I felt renewed energetically and stimulated in my writing. I have found that regularly leading a Bible study on zoom for the congregation I attend provides another structure along with the two classes yearly I teach at Wesley Theological Seminary.
The grey cells, of course, are not purely intellectual. This year, I have been reading about reparations and that has led me to consider how I might support economic equality among the descendants of slaves and the children of victims of Jim Crow, redlining, and inequalities in the GI bill and FHA. Like many retirees, I spend time advocating for issues related to justice and human rights. This means picking up the phone and going to meetings, and also study.
A spiritual director once counseled, “Pray as you can, not as you can’t.” The same applies to the grey cells: “Learn as you can, not as you can’t.” Find what delights you, what challenges you, what is novel and foreign, what energizes you, and do it!

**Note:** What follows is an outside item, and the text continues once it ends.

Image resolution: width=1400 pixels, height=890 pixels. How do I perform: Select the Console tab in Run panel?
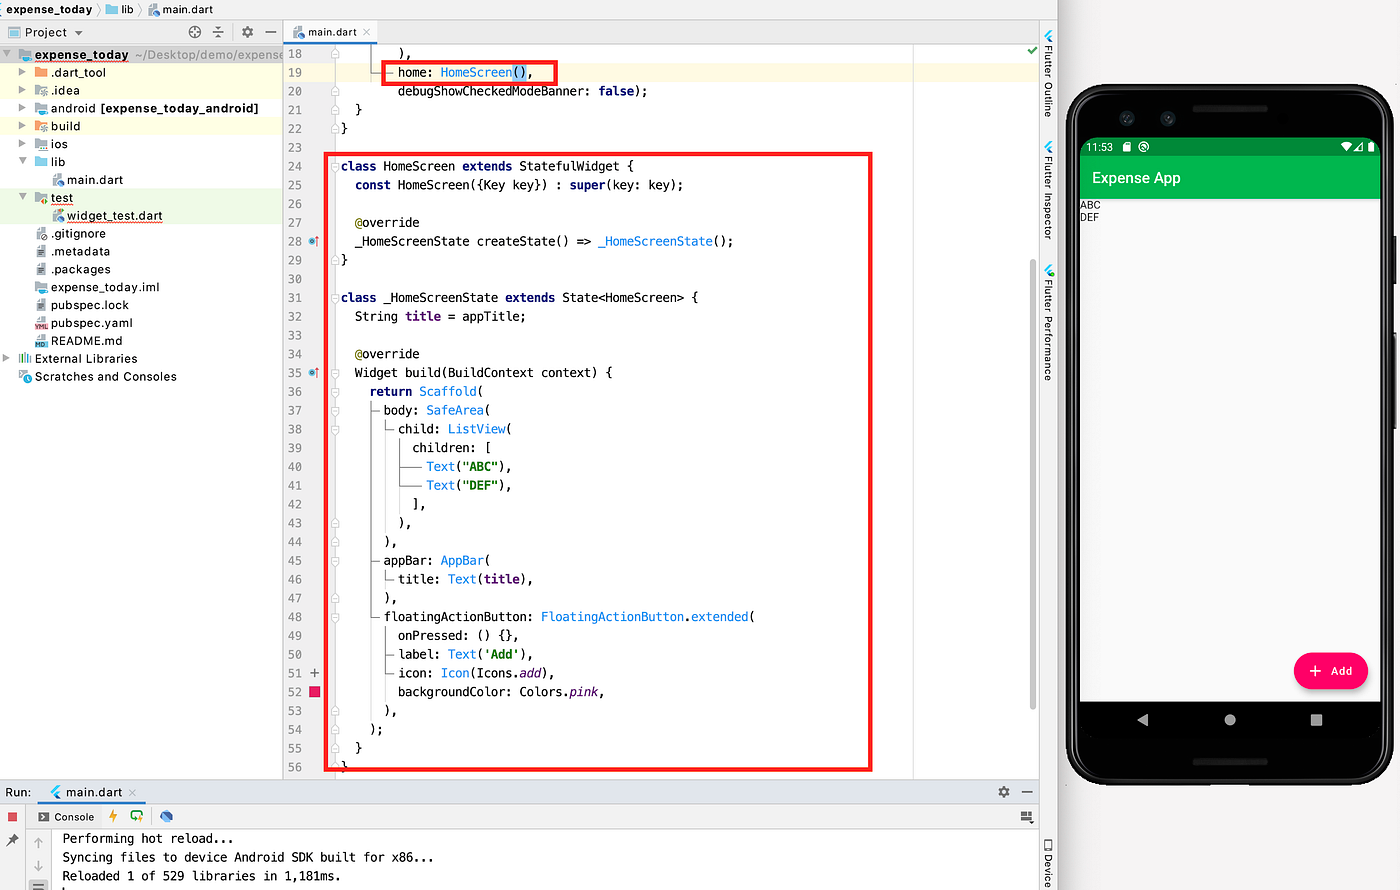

Consider, as you ponder the little grey cells, the current state of your intellectual stimulation: Are you lively or bored intellectually? In a rut or surprised by new ideas? What types of intellectual activity excite you? What types fully exercise your intellectual muscles? Are you part of a book group or do you regularly participate in intellectually stimulating activities (lectures, visits to museums, travel)? What new activity beckons you?
You can grow, as Jesus did, in wisdom and stature in every season of life. You can delight in learning and exploring new possibilities with the same thrill as you did as a child or college student. Remember the little grey cells!